SUPPLIED PASSAGE:
────────────────────
Wednesday, November 3, 2021

Album Review: Broken Hope - Mutilation and Assimilation


Broken Hope were one of the last bands that I saw play live in Chicago before the pandemic put a hard stop to my show-going habit like a sparrow hitting the window of a downtown office building. Thankfully I was able to avoid the metaphorical equivalent to the twenty-foot fall that usually accompanies such a fateful collision. Others haven't been so lucky. I saw The Skull at the same show that I saw Broken Hope. I'm very thankful for this fact, as Eric Wagner is no longer with us- having been one of the many unfortunate casualties of COVID's passage through the Chicago music community. I can't know for sure, but I do trust that all of the members of Broken Hope have remained safe and healthy in the intervening years since I last saw them. It is a shame to lose anyone to this awful disease, let alone anyone involved in a Chicago institution like Broken Hope. 

In thinking about how simple my life was prior to pandemic radical reordering everything we once took for granted, I've felt compelled to go back and listen to some of my favorite releases from the last bands I had the good fortune to see perform before this no longer was an option. One of these albums has been Broken Hope's 2017 album Mutilation and Assimilation, and I can testify to you here and now, that it still rips as hard now as it did upon release. Mutilation and Assimilation is probably the band's most professional sounding and coherent releases after 1997's Loathing. It's quite a bit less ambitious than 1998's Grotesque Blessings, but it also feels more comfortable in its task and execution than 2013's Omen of Disease. Put simply, the album is a masterstroke of technical death metal, with phlegmy gore-metal vocals, dynamic blast-beats, and blocky chord progressions that revives the vile strains of the genre's '90s mutations in the vein of Deicide, Suffocation, and Gorguts. 

Mutilation and Assimilation is Broken Hope's seventh LP, and second since their 2012 reunion with Damian Leski of Gorgasm on vocals, who joined the project after the passing of former vocalist Joe Ptacek in 2010. Damian has an appropriately menacing voice for the band, but it's really the guitars and the drum work that cause their sound to adhere together like sinews to joint and ossein.
────────────────────
GIVEN MATERIAL:
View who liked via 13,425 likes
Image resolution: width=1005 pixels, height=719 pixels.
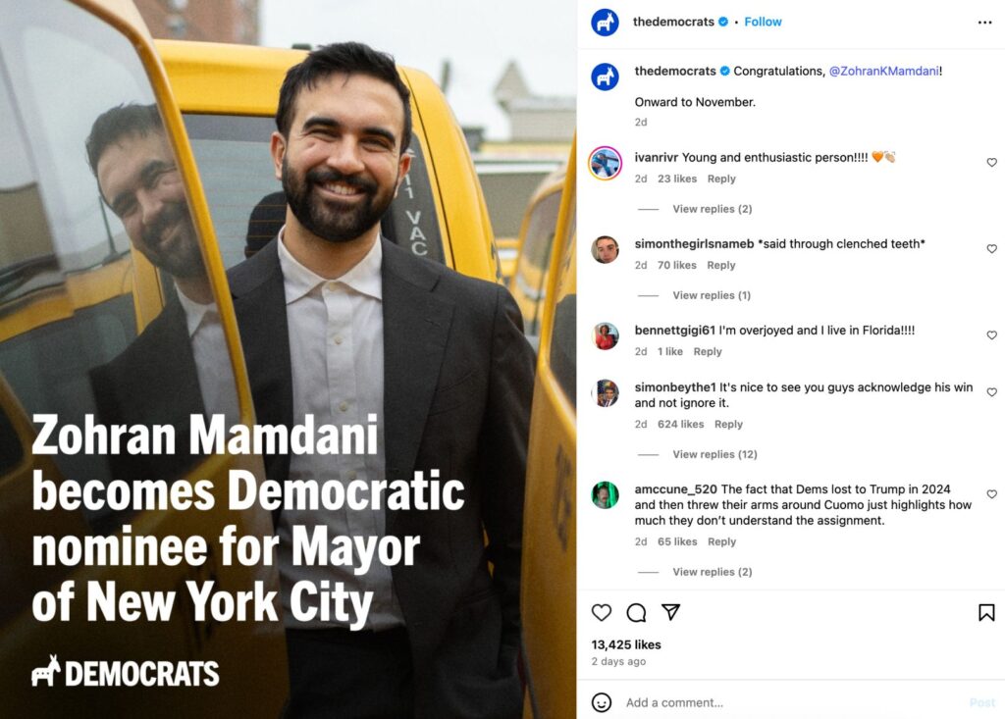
────────────────────
WORK ORDER: Transcribe the whole Broken Hope album review word for word.

YOUR SOLUTION:
Wednesday, November 3, 2021

Album Review: Broken Hope - Mutilation and Assimilation


Broken Hope were one of the last bands that I saw play live in Chicago before the pandemic put a hard stop to my show-going habit like a sparrow hitting the window of a downtown office building. Thankfully I was able to avoid the metaphorical equivalent to the twenty-foot fall that usually accompanies such a fateful collision. Others haven't been so lucky. I saw The Skull at the same show that I saw Broken Hope. I'm very thankful for this fact, as Eric Wagner is no longer with us- having been one of the many unfortunate casualties of COVID's passage through the Chicago music community. I can't know for sure, but I do trust that all of the members of Broken Hope have remained safe and healthy in the intervening years since I last saw them. It is a shame to lose anyone to this awful disease, let alone anyone involved in a Chicago institution like Broken Hope. 

In thinking about how simple my life was prior to pandemic radical reordering everything we once took for granted, I've felt compelled to go back and listen to some of my favorite releases from the last bands I had the good fortune to see perform before this no longer was an option. One of these albums has been Broken Hope's 2017 album Mutilation and Assimilation, and I can testify to you here and now, that it still rips as hard now as it did upon release. Mutilation and Assimilation is probably the band's most professional sounding and coherent releases after 1997's Loathing. It's quite a bit less ambitious than 1998's Grotesque Blessings, but it also feels more comfortable in its task and execution than 2013's Omen of Disease. Put simply, the album is a masterstroke of technical death metal, with phlegmy gore-metal vocals, dynamic blast-beats, and blocky chord progressions that revives the vile strains of the genre's '90s mutations in the vein of Deicide, Suffocation, and Gorguts. 

Mutilation and Assimilation is Broken Hope's seventh LP, and second since their 2012 reunion with Damian Leski of Gorgasm on vocals, who joined the project after the passing of former vocalist Joe Ptacek in 2010. Damian has an appropriately menacing voice for the band, but it's really the guitars and the drum work that cause their sound to adhere together like sinews to joint and ossein.